Stoughton Trailers announced that it has filed an unfair trade petition regarding imports of 53-foot domestic dry containers (“domestic containers”) from China. The petition, filed with the U.S. Department of Commerce and the International Trade Commission, asserts that imports of the product are sold in the United States at dumped and subsidized prices, and that Chinese manufacturers have gained an unfair competitive advantage through these unfair trade practices.
Stoughton Trailers File Unfair Trade Petition Against China
Stoughton Trailers announced that it has filed an unfair trade petition regarding imports of 53-foot domestic dry containers (“domestic containers”) from China.

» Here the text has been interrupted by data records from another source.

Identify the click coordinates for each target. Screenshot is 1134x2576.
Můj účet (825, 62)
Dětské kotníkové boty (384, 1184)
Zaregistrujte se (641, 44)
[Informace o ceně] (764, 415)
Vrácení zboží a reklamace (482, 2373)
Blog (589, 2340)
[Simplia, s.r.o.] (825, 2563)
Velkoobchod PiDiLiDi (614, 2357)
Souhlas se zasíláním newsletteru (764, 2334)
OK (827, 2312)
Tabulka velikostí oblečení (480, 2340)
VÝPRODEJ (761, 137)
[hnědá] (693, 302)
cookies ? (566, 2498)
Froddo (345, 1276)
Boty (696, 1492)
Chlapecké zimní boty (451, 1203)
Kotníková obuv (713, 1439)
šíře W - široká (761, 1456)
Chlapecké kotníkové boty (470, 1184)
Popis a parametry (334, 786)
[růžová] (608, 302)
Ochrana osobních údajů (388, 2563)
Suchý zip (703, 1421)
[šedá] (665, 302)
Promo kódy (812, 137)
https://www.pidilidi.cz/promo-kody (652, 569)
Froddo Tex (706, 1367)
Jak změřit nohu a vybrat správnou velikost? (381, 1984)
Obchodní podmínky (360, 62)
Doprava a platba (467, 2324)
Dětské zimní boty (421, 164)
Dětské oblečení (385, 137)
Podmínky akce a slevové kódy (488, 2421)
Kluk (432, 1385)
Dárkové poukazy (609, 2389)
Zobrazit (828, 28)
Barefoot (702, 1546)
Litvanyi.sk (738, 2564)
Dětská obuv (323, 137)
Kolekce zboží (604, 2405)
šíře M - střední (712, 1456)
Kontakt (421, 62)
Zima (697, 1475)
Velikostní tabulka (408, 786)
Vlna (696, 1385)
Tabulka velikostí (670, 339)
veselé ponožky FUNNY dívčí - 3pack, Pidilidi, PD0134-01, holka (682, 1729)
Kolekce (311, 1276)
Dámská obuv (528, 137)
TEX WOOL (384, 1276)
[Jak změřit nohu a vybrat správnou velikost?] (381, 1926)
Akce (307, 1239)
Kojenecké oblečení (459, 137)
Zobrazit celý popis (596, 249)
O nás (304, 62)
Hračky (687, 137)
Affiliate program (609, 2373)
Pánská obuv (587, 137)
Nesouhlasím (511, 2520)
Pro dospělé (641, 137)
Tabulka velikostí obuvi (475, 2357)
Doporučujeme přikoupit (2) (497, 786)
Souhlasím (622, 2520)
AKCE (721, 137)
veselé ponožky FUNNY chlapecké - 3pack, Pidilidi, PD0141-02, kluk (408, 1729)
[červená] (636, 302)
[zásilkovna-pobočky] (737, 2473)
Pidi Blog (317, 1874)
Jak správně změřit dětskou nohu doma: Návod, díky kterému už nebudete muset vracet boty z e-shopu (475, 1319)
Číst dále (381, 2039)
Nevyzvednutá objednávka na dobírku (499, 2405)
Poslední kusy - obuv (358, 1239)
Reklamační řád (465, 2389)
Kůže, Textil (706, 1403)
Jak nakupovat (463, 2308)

The petition also asserts that Stoughton Trailers, which currently accounts for all of the known installed manufacturing capacity in the U.S. to produce domestic containers, has suffered material competitive injury as a result of these unfair trade practices. According to the petition, the domestic container manufacturing industry in the U.S. has been “materially retarded,” that is, abnormally prevented from growing and developing as it otherwise would have in a truly free market, as a result of the Chinese imports.

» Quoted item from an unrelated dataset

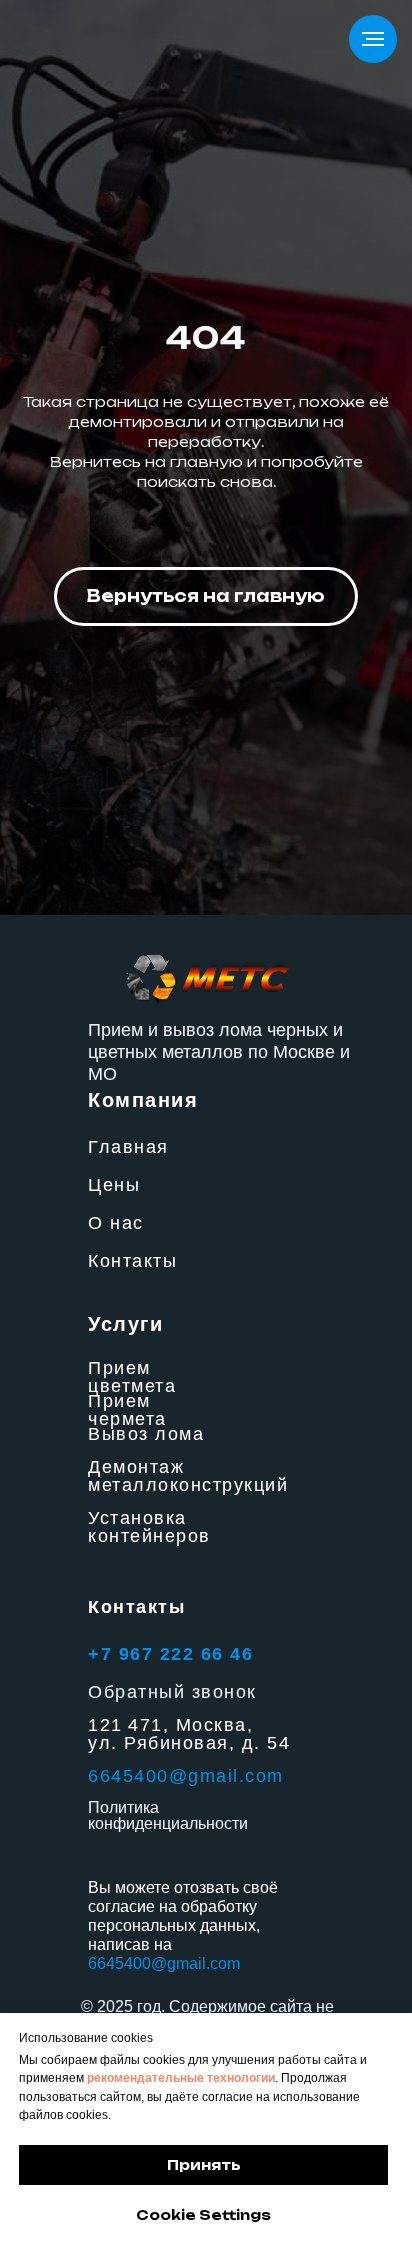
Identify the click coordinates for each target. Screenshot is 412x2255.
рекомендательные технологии (181, 2078)
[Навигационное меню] (373, 39)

The petition requests that the U.S. government investigate these unfair trade practices and their harmful impact on the domestic container manufacturing industry in the U.S., and to apply anti-dumping and countervailing duties on imports of these containers from China in order to restore competitive parity in the U.S. market and to allow the domestic container manufacturing industry to naturally develop in the U.S. The petition documents anti-dumping and countervailing duty margins in excess of 50%.

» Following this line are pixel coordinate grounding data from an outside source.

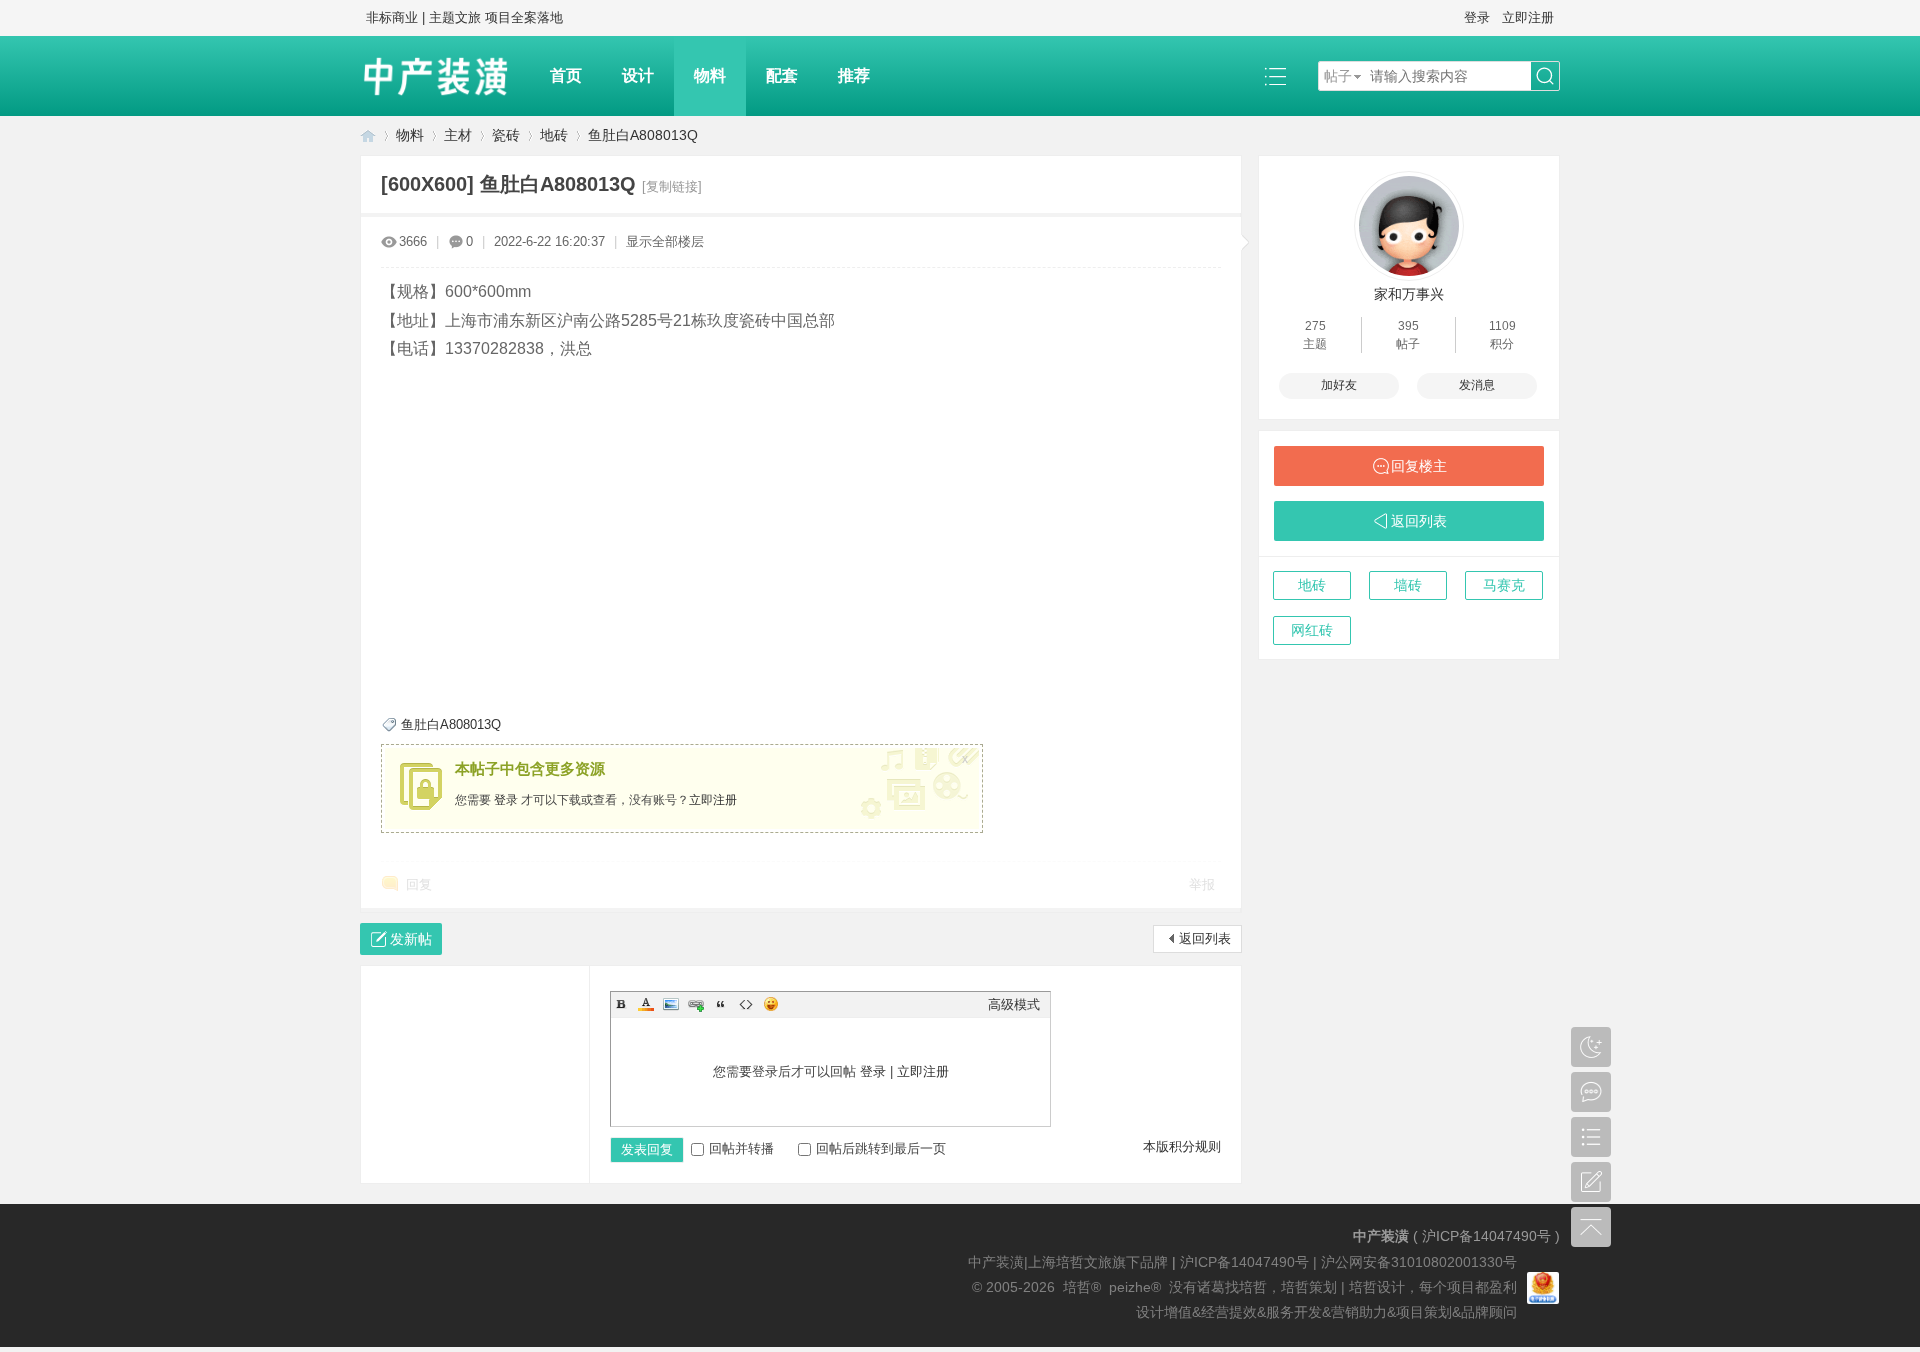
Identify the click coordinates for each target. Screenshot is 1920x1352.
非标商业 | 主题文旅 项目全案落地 (464, 17)
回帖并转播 (741, 1148)
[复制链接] (672, 186)
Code (746, 1004)
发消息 (1477, 385)
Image (671, 1004)
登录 (1477, 17)
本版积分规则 (1182, 1146)
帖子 (1338, 76)
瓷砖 (506, 135)
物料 (710, 75)
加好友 (1339, 385)
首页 (566, 75)
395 (1408, 326)
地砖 (554, 135)
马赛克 (1504, 585)
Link (696, 1004)
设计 (638, 75)
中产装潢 (368, 135)
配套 (782, 75)
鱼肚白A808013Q (643, 135)
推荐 (854, 75)
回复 (419, 884)
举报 (1202, 884)
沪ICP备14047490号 (1486, 1236)
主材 (458, 135)
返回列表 (1205, 938)
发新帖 (411, 939)
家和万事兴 (1409, 294)
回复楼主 (1419, 466)
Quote (721, 1004)
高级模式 (1014, 1004)
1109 (1502, 326)
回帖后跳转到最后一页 (881, 1148)
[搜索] (1545, 76)
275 (1315, 326)
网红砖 (1312, 630)
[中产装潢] (445, 76)
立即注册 (1528, 17)
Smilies (771, 1004)
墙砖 (1408, 585)
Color (646, 1004)
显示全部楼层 (665, 241)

Over the last several years, the market share of domestic containers captured by manufacturers in China has grown to over 95% of the market.
According to Robert P. Wahlin, president of Stoughton Trailers, the market share growth by these Chinese companies has not been earned on a “level playing field” as China does not abide by the same rules as U.S. manufacturers.
“China has ‘dumped’ domestic container products into the U.S. market at prices that are well below fair value,” said Wahlin. “Furthermore, Chinese manufacturers receive an array of government subsidies, not to mention that country’s manipulation of currency exchange rates. All of these factors equate to an enormous unfair advantage for Chinese manufacturers of these products. This unfair advantage has injured Stoughton Trailers specifically, and has precluded the competitive establishment of a 53-foot cargo container manufacturing industry in the U.S. generally.”
“The goal in filing this petition is to ensure that all of the participants in this important market - Stoughton Trailers as well as our Chinese competitors - have the opportunity to compete on a level playing field,” added Wahlin.
In line with regulatory timelines, a preliminary ruling and escrow deposit requirement could be implemented by mid to late summer 2014 and a final ruling and duty could be implemented by early 2015.